A car crushed by a tree sits on a street after a tornado touched down Tuesday, March 3, 2020, in Nashville, Tenn.  (AP Photo…
A car crushed by a tree sits on a street after a tornado touched down, March 3, 2020, in Nashville, Tenn.

Rescue crews spent Tuesday going through rubble of dozens of buildings in the southern U.S. state of Tennessee after rare late winter tornadoes tore through the Nashville area, killing at least 24 people.

"It's a tragic day in our state," Governor Bill Lee said.  "A sad day."

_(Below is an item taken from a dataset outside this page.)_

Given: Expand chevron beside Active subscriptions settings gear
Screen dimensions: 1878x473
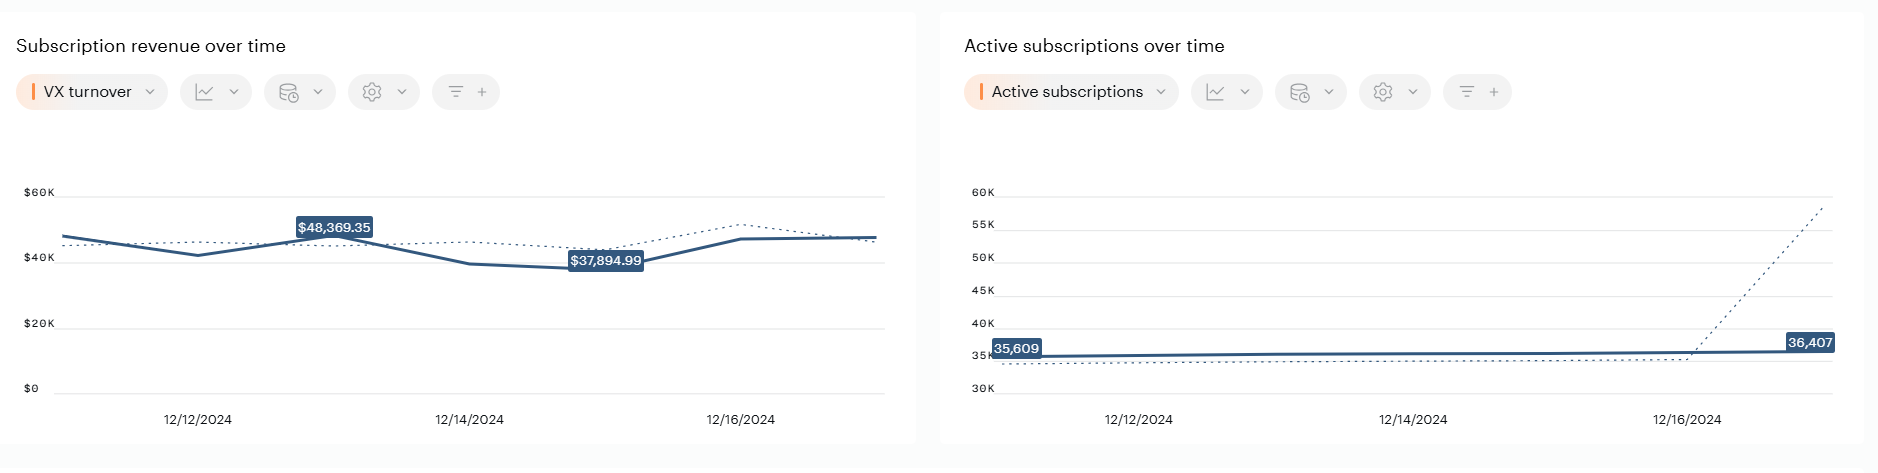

People had little time to find shelter as the tornadoes struck overnight.  Video of the storm shows lightning illuminating a huge menacing funnel bearing down on downtown Nashville, the world's country music capital.

Debris scattered across an intersection, March 3, 2020, in downtown Nashville, Tenn.

Daylight revealed a scene of destroyed buildings and streets covered by wrecked cars, downed trees, and power lines.

The tornado also destroyed several hangars at a small municipal airport in west Nashville.

Authorities in one county east of Nashville imposed an overnight curfew to prevent looting.

Authorities in one county east of Nashville imposed an overnight curfew to prevent looting. 

Several polling places were damaged. A state judge ordered some places to remain open past their scheduled closing times so voters would have enough time to cast ballots in the key Super Tuesday presidential nomination election.

U.S. President Donald Trump offered his condolences to storm victims and promised federal help.

"We’re working with the leaders of Tennessee, including their great Governor Bill Lee, to make sure everything is done properly," Trump said. "[The Federal Emergency Management Agency] FEMA is already on the ground and I will be going there on Friday."